From 31 January 2021, Hong Kong residents can apply for visas to stay in the UK for up to five years and then apply for permanent residence. The Home Office estimates up to 322,000 people arriving by 2026; Hong Kong sources reckon there could be half a million applications in 2021. 

The EU takes a different side

In contrast to the US and British government’s hostility to China, on 30 December 2020 the EU and China announced the Comprehensive Agreement on Investment (CAI). The EU trade commissioner said the deal contained the ‘most ambitious outcomes that China has ever agreed with a third country’ in terms of market access, fair competition and sustainable development. The agreement, if ratified, will remove barriers to investment, such as the requirement that European firms form partnerships with Chinese businesses in joint ventures if they want to operate in China. Significantly, Chinese President Xi Jinping called German Chancellor Merkel and French President Macron towards the close of the negotiations. Xi said relations between China and the EU were ‘gaining more global and strategic significance under the new circumstances’. China will have been keen to secure the deal before Biden took office and so present the new US administration with a fait accompli

The German and French ruling classes have no interest in harming themselves for the benefit of their US counterparts. China is Germany’s biggest trading partner. Daimler recently announced that it had sold more Mercedes passenger vehicles in China between January and November 2020 than in 2019. It also produced over 600,000 Mercedes in China, up from 560,000 in 2019. China’s online sales of luxury goods more than doubled in the first ten months of 2020. French-owned Gucci reported that mainland China was ‘again the bright spot’ for the brand, with sales down 47% in Western Europe. 

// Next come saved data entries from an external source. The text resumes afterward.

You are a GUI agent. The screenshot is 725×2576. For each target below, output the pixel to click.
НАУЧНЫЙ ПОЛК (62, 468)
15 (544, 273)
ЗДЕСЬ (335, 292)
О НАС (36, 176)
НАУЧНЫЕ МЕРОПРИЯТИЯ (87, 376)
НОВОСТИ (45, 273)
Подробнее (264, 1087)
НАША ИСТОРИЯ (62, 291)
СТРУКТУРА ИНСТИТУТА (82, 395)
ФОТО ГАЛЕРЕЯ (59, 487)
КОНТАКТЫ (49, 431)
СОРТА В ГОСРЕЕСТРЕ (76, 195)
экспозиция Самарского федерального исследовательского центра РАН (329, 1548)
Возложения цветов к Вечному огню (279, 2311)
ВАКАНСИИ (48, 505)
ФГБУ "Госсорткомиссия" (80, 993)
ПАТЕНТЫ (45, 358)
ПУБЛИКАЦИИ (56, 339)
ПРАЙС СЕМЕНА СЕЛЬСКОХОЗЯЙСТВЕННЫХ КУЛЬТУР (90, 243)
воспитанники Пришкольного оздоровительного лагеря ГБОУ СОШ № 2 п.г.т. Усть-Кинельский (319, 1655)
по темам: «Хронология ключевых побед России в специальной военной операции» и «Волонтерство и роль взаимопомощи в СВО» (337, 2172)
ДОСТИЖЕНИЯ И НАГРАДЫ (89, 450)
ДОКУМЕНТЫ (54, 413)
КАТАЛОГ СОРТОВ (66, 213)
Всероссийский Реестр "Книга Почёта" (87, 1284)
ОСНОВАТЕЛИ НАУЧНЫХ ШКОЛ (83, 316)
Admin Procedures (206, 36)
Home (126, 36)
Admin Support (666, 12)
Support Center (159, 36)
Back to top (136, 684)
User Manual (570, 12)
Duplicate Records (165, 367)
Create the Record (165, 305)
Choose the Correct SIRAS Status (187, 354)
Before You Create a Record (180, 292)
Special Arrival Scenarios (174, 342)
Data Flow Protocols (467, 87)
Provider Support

Trump’s deputy national security adviser, Matt Pottinger, condemned the CAI deal and the EU’s ‘haste to partner with Beijing despite its grotesque human rights abuses’, citing ‘factories for forced labour in Xinjiang’. Biden’s national security adviser, Jake Sullivan, asked the EU to delay signing the agreement. It has still to be ratified and the new US government will try to get the EU to adopt a joint approach with the US towards China. The agreement establishes that the EU can act independently of the US in its relations with China and this will be opposed by the US state. EU officials say that they are only getting rights for European firms that the Trump administration got for US firms in China. 

European company executives and diplomats accuse the US of using sanctions to shut them out of China, while offering exemptions for US firms. One executive said that their company had been stopped from selling to Chinese buyers because of suspicions that the products could be used by China’s military, but then US firms stepped in and supplied components through middlemen. Dutch firm ASML is the world’s biggest chipmaking equipment group, but it uses US-made technology and has consequently been blocked from selling its newest machines to SMIC, China’s biggest chipmaker. China makes up about a quarter of ASML’s sales. The EU intends to end dependence on US technology: €145bn of the European Recovery and Resilience Facility of €675.5bn is designated for ‘digital transition’ projects over the next two to three years. This Facility is intended to reduce the social and economic impacts of the pandemic and is the centrepiece of the Next Generation EU (see ‘Covid-19 and the eurozone’s financial quagmire’ FRFI 279 December 2020/January 2021). 

Alongside the manoeuvres over China and IT there are increasing tensions between the US and EU over the US tech giants Apple, Amazon, Microsoft, Google (Alphabet) and Facebook, with the EU threatening to fine them and break their operations up in Europe. The rift between the US and EU over China is symptomatic of the relative decline of US imperialism and heralds an era of intensifying inter-imperialist rivalry, with the attendant destruction that history has shown us.